On 17 February 2018, Felippe Cardoso signed a permanent four-year contract with the Macaca, with the club acquiring 60% of his federative rights.

Santos
On 4 September 2018, Felippe Cardoso joined Série A side Santos on loan until the end of the year. He made his debut for the club fourteen days later, replacing Derlis González in a 0–0 home draw against São Paulo.

On 8 October 2018, despite playing only one match since his arrival, Felippe Cardoso signed a permanent five-year contract with Peixe, after the club activated his buyout clause of R$ 3 million. He scored his first goal in the main category of Brazilian football on 24 November 2018, netting his team's second in a 3–2 home win against Atlético Mineiro.

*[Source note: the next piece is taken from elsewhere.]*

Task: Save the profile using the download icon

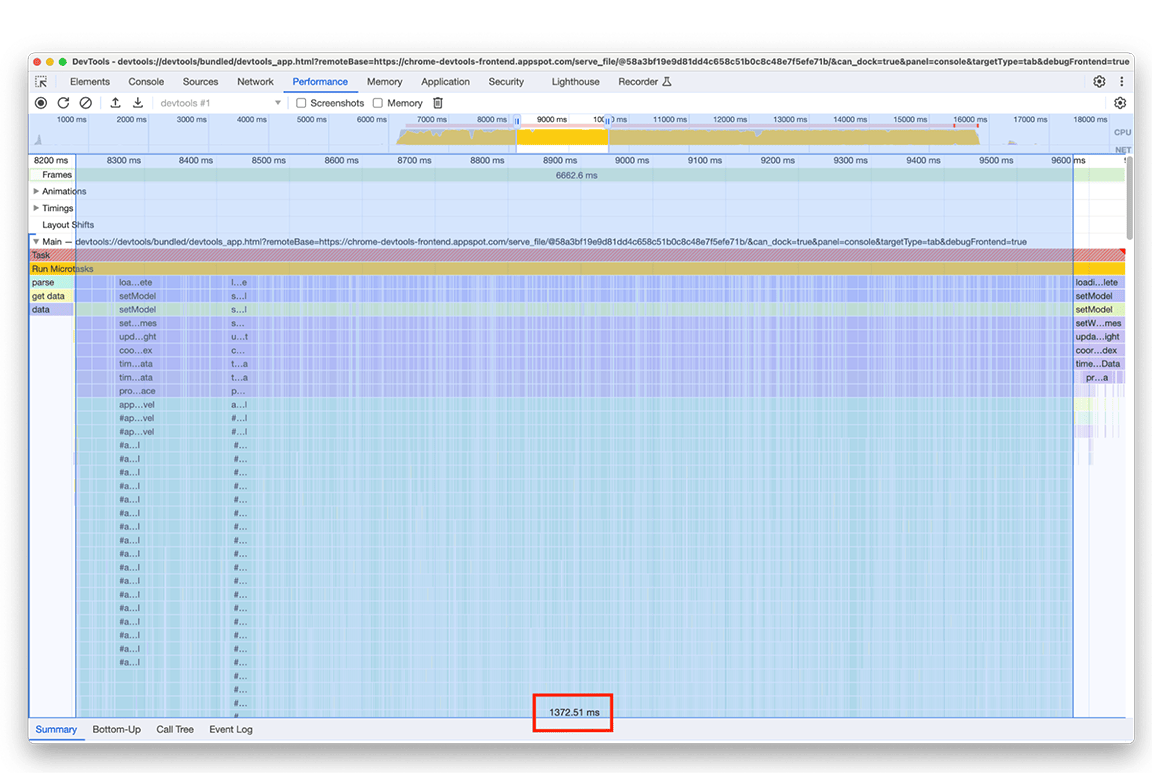Action: [x=140, y=102]

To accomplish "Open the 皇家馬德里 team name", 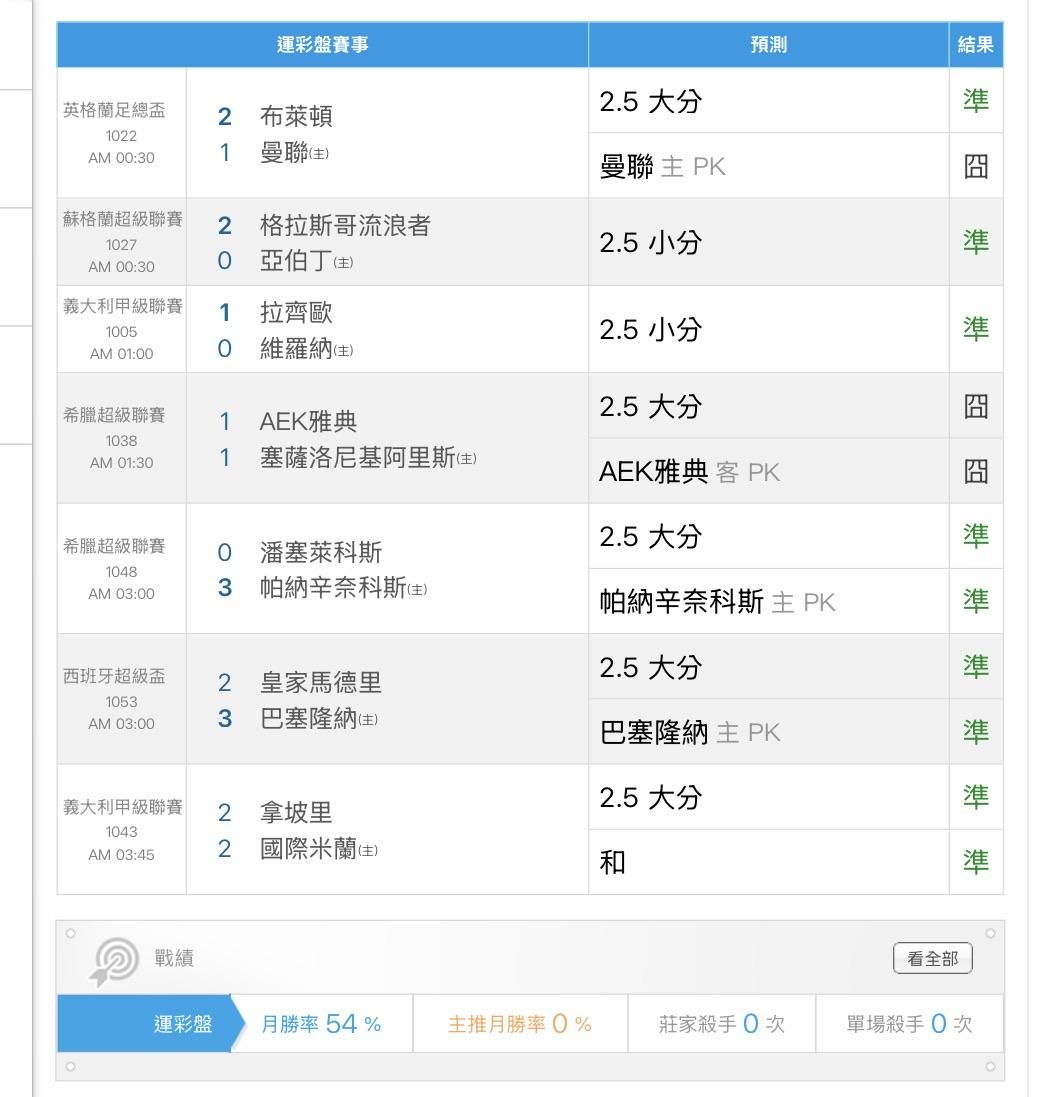I will click(320, 683).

On 5 July 2019, after losing space with new manager Jorge Sampaoli, Felippe Cardoso was loaned to fellow top tier side Ceará, where he had a good spell at the club, scoring 16 goals in 18 games until the end of the year. The following 8 January, he moved to Fluminense on loan for the 2020 campaign.

On 1 April 2021, Felippe Cardoso moved abroad and agreed to a loan deal with Vegalta Sendai until the end of the year. On 29 December, his loan was extended for another season.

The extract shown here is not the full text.